Anal squamous-cell carcinoma (ASCC) is a rare cancer. Immune checkpoint inhibitors (ICIs) are used as a second-line treatment. We aimed to analyze the genomic and transcriptomic profiles of ASCC to predict ICI efficacy.

MATERIALS AND METHODS

Next-generation sequencing (NGS) of DNA and RNA was carried out. Programmed death- ligand 1 (PD-L1) expression was tested by immunohistochemistry (IHC) as high (≥2+ and ≥5%), low (1-2+ and ≥1%), and negative (<1). Deficient mismatch repair/microsatellite instability-high (dMMR/MSI-H) was tested using IHC/NGS, and tumor mutation burden-high (TMB-H) was defined as ≥10 mutations/Mb. quanTIseq was used to quantify tumor microenvironment. The chi-square test / Fisher's exact test was used, and significance was determined as P value adjusted for multiple comparisons (q < 0.05). Real-world overall survival and time on treatment (TOT) were obtained from insurance claims.

RESULTS

Out of 1242 tumor samples, 64.25% expressed PD-L1, with 41.7% exhibiting high expression. TMB-H and dMMR/MSI-H prevalence rates were 11.43% and 1.04%, respectively. TMB-H tended to be higher in PD-L1-low versus PD-L1-negative patients (P = 0.03). Mutations in PIK3CA and CASP8 were significantly higher in PD-L1-high versus -negative. PD-L1-high tumor microenvironment showed higher infiltration of Tregs, M1 macrophages, neutrophils, CD8 cells, and cancer-associated fibroblasts compared with PD-L1-low (q < 0.05).
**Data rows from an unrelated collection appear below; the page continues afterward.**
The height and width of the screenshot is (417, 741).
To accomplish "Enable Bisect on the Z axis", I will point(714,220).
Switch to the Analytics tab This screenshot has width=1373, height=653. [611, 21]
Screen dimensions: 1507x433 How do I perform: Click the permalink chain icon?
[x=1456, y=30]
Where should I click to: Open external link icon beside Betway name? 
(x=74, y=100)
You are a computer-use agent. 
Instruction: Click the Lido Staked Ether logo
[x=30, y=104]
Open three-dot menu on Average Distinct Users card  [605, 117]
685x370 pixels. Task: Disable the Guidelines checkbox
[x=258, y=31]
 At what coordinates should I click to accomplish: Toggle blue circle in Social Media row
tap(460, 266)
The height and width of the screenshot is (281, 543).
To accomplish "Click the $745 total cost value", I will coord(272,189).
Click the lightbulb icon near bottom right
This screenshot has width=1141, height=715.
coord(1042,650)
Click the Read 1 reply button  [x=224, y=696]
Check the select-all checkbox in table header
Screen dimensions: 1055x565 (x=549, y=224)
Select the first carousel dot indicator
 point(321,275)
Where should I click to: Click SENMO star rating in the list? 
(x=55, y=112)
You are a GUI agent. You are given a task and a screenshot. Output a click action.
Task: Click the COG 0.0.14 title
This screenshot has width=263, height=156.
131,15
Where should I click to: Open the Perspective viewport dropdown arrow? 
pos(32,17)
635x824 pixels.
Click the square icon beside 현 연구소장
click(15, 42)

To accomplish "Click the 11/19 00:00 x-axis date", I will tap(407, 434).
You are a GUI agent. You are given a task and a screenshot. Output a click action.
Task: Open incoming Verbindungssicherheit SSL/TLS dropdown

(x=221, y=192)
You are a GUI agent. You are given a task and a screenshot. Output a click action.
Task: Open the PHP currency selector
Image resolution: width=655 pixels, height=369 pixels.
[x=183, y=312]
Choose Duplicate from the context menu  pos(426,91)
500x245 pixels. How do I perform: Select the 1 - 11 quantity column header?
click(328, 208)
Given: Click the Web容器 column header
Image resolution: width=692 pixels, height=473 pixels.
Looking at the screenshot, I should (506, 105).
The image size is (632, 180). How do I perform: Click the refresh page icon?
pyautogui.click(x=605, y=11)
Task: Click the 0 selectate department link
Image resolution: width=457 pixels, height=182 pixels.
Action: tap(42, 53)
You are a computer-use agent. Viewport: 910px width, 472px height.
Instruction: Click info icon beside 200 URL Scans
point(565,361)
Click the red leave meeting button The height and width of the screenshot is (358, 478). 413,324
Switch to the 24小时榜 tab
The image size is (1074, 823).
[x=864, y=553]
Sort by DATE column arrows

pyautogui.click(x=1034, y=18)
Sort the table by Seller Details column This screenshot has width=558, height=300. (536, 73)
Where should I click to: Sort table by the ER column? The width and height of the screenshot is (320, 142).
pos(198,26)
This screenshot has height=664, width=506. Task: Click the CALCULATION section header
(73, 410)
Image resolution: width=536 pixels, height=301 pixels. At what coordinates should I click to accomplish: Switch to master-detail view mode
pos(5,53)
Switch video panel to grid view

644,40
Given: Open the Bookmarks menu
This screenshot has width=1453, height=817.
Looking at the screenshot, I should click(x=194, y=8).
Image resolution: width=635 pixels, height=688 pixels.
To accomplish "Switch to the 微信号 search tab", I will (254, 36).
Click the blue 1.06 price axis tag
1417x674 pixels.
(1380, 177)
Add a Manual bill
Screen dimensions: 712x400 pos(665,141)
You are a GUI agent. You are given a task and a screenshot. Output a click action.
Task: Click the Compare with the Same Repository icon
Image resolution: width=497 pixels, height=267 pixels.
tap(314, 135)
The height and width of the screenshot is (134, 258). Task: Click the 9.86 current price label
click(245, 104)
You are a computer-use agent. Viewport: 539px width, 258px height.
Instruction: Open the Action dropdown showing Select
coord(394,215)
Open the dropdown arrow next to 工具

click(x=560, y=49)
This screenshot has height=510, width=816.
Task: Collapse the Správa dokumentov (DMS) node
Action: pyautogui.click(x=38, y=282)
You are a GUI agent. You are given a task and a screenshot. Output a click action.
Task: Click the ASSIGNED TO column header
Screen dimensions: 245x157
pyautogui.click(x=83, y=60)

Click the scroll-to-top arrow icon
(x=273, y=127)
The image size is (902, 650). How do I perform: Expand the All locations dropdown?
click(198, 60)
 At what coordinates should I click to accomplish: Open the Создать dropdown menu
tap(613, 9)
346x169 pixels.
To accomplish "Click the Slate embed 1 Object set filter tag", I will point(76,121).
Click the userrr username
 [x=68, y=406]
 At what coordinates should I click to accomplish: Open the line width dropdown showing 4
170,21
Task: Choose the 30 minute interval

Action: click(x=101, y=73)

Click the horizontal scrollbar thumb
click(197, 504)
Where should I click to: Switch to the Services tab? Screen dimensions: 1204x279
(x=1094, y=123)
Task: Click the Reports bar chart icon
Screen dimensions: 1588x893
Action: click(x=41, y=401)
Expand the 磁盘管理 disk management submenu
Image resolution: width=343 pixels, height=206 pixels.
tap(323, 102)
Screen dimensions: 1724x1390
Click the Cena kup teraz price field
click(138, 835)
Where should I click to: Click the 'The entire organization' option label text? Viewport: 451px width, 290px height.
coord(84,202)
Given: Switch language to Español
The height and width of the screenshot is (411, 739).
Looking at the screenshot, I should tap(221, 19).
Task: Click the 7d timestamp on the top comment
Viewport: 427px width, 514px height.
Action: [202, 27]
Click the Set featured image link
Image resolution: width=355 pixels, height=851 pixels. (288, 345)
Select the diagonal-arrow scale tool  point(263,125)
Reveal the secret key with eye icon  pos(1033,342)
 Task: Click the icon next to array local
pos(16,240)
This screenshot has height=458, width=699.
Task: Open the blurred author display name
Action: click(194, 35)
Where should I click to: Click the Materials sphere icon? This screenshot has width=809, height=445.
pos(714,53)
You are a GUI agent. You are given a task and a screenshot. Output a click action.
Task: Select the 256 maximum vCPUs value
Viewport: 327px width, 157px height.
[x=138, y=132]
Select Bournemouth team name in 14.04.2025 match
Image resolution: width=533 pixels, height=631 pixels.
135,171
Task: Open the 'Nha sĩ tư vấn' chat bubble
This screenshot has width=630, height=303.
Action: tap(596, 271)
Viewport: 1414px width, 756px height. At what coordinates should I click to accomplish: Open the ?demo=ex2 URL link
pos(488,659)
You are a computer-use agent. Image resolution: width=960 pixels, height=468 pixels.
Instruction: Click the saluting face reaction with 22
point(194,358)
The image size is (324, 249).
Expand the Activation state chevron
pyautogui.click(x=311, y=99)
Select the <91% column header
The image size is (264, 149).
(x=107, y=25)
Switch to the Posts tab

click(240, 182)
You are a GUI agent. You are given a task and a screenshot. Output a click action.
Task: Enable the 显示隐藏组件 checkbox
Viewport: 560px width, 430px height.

The expression of immuno-oncology (IO) markers, including IDO1, PDCD1, IFNG, CD274, HVACR2, CTLA4, LAG3, CD80, CD86, and PDCD1LG2, as well as T-cell inflammation and interferon-gamma scores, exhibited a concurrent decline in association with PD-L1 expression. The PD-L1-high group treated with ICIs had significantly longer TOT than the PD-L1-negative group (hazard ratio 0.758, 95% confidence interval 0.579-0.992, P = 0.044).

CONCLUSION

PD-L1-expressing ASCCs exhibit higher rates of PIK3CA and CASP8 mutations, increased IO markers, and higher inflammation. These tumors had longer treatment durations when treated with ICIs, suggesting that PD-L1 expression predicts treatment response.